• **TASK STATEMENT**
Gather every line of the entries that includes the word "computer".

═══ MATERIAL FOR THE TASK

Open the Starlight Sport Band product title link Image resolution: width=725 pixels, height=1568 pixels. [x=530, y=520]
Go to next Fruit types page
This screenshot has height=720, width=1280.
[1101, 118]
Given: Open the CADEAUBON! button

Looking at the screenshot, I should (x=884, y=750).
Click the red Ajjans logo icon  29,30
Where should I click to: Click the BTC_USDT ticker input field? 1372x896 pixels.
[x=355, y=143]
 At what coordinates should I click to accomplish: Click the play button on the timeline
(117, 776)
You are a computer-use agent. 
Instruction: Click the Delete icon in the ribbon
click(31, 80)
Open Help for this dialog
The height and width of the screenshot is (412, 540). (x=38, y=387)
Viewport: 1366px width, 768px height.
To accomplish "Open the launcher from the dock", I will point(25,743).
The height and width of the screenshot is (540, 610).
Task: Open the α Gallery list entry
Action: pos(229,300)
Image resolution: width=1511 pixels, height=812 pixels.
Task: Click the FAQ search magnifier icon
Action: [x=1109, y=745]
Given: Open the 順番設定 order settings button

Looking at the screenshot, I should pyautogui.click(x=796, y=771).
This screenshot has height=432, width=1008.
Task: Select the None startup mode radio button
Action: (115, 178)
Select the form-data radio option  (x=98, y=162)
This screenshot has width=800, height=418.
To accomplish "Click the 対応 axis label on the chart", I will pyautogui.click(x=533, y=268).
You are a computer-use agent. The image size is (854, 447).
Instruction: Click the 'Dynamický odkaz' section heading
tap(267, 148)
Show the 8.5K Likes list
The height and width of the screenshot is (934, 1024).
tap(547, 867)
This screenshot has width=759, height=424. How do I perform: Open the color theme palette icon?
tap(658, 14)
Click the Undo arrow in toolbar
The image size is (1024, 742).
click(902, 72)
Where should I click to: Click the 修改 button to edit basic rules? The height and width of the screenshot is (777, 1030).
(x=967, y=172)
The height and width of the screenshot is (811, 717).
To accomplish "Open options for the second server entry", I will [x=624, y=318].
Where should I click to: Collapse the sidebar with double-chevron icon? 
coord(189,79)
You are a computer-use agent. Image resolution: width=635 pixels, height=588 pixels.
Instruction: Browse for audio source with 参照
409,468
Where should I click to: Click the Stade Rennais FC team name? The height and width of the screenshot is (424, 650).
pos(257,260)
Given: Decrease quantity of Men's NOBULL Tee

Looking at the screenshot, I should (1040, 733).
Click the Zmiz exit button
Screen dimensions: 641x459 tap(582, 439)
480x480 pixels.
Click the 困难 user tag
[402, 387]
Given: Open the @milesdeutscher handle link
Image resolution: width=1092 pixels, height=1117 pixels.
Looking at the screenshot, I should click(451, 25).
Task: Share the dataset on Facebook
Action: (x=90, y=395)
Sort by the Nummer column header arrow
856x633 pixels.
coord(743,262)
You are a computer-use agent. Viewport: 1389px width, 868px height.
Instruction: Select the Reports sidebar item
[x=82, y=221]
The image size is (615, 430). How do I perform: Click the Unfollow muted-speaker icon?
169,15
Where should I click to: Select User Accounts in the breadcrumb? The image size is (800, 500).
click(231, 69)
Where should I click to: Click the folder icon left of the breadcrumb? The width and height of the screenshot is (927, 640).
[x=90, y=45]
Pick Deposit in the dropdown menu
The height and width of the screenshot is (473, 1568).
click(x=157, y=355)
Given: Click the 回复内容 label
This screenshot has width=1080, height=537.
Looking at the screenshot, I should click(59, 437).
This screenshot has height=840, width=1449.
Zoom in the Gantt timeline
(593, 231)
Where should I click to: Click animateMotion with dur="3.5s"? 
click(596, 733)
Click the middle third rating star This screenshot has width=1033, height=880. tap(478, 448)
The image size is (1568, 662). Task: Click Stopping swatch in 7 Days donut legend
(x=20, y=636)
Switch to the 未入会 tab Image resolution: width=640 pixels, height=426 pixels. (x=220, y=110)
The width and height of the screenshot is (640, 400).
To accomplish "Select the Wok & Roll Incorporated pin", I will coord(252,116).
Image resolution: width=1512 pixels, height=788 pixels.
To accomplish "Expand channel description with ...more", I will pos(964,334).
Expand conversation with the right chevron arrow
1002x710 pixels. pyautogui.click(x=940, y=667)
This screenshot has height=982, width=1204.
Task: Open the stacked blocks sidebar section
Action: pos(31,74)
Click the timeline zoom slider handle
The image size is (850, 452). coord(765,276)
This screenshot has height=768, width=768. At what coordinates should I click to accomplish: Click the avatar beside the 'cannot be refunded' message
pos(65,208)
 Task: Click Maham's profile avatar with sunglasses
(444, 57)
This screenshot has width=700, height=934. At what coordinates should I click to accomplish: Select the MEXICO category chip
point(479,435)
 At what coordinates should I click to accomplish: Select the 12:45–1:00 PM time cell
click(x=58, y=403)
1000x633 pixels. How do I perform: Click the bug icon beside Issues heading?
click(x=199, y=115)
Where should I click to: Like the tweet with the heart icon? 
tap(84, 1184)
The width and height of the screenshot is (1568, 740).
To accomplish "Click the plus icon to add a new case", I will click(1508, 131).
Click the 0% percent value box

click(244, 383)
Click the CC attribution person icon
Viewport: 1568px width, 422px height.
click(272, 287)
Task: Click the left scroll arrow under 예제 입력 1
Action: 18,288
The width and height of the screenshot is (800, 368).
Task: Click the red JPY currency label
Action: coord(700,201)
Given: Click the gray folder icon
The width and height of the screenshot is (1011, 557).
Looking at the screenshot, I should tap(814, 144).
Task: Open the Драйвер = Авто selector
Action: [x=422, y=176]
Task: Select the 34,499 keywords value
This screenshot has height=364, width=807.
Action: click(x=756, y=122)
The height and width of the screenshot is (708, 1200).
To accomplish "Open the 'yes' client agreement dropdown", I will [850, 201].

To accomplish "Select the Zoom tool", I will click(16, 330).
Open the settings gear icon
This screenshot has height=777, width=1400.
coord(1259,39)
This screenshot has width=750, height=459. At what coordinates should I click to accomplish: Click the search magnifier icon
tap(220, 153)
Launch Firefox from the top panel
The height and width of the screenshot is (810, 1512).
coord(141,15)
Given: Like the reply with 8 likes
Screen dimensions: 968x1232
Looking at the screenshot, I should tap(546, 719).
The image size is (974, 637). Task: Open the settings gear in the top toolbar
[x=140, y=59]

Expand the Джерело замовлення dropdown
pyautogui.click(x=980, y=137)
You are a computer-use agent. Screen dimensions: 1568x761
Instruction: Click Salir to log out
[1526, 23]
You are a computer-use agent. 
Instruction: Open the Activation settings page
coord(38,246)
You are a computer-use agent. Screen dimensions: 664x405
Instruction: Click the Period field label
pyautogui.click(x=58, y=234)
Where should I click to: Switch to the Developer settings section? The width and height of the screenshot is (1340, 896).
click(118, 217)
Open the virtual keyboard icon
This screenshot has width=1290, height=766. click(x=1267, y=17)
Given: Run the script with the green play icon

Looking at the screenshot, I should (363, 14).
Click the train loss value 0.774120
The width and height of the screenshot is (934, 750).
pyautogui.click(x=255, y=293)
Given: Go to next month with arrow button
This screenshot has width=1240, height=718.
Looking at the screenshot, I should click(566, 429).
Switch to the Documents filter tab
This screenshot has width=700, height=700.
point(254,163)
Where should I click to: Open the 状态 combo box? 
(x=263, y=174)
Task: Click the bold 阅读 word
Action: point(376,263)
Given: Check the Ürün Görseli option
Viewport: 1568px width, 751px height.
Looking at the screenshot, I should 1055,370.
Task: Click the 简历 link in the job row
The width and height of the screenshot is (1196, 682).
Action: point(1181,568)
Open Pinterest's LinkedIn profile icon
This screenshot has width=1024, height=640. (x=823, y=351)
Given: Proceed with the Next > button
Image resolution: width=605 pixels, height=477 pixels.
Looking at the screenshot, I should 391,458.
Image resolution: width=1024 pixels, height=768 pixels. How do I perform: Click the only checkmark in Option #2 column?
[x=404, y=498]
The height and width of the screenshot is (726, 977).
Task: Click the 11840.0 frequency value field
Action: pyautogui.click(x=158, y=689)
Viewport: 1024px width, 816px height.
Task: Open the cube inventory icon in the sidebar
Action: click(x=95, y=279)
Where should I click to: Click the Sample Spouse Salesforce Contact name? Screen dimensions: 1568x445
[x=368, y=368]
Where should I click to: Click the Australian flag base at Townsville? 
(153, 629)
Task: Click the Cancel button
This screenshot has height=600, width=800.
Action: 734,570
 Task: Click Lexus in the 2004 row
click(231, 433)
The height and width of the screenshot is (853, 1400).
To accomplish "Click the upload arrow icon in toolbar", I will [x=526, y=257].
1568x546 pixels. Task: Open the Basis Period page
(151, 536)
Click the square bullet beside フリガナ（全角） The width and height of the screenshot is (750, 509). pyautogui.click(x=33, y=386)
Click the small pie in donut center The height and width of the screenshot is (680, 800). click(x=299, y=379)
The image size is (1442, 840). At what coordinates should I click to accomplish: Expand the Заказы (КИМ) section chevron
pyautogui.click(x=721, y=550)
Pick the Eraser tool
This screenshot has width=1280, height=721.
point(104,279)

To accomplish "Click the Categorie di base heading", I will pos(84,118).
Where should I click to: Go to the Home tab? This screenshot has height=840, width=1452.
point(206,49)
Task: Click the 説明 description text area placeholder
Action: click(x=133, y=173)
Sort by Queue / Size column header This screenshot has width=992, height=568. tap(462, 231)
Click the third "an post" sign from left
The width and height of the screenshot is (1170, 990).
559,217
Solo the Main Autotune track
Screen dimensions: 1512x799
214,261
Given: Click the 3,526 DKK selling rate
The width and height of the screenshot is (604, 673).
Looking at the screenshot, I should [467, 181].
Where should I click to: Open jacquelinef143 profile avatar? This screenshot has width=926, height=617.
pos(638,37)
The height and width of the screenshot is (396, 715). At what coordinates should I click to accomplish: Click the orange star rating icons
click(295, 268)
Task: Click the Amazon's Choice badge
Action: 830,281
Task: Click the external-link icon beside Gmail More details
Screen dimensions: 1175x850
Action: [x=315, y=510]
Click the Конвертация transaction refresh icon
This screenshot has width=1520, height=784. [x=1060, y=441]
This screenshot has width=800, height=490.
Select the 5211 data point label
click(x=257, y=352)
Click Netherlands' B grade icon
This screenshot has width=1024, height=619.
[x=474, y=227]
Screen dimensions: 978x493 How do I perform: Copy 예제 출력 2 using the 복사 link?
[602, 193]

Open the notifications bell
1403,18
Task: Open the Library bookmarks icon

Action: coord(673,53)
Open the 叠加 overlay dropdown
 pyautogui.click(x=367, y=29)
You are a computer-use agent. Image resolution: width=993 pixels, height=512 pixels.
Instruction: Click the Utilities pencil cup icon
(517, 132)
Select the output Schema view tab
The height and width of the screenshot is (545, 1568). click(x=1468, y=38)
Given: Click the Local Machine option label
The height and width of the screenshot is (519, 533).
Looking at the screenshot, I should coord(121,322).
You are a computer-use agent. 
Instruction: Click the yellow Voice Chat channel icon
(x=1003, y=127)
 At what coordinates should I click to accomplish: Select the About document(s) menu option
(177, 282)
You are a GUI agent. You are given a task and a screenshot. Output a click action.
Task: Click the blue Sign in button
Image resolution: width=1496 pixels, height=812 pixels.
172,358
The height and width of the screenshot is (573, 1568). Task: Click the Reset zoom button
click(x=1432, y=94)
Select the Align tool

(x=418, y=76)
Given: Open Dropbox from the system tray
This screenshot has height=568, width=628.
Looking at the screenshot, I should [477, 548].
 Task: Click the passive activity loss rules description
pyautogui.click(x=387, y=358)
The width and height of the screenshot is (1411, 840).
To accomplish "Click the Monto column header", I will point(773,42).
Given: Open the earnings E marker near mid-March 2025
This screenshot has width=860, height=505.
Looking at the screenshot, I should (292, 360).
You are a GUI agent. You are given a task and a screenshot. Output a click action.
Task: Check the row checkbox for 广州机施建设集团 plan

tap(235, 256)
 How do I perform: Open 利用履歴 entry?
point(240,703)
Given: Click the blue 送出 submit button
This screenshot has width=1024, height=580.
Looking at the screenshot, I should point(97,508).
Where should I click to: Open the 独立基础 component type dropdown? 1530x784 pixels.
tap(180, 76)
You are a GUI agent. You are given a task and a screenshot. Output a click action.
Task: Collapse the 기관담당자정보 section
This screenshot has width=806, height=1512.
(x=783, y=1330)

══════

• **RESPONSE TO THE EXERCISE**
You are a computer-use agent. 
You are a computer-use agent. The image size is (854, 447).
You are a computer-use agent. Image resolution: width=635 pixels, height=588 pixels.
You are a computer-use agent. Viewport: 1389px width, 868px height.
You are a computer-use agent. Screen dimensions: 1568x761
You are a computer-use agent. 
You are a computer-use agent. Screen dimensions: 664x405
You are a computer-use agent. Image resolution: width=993 pixels, height=512 pixels.
You are a computer-use agent. 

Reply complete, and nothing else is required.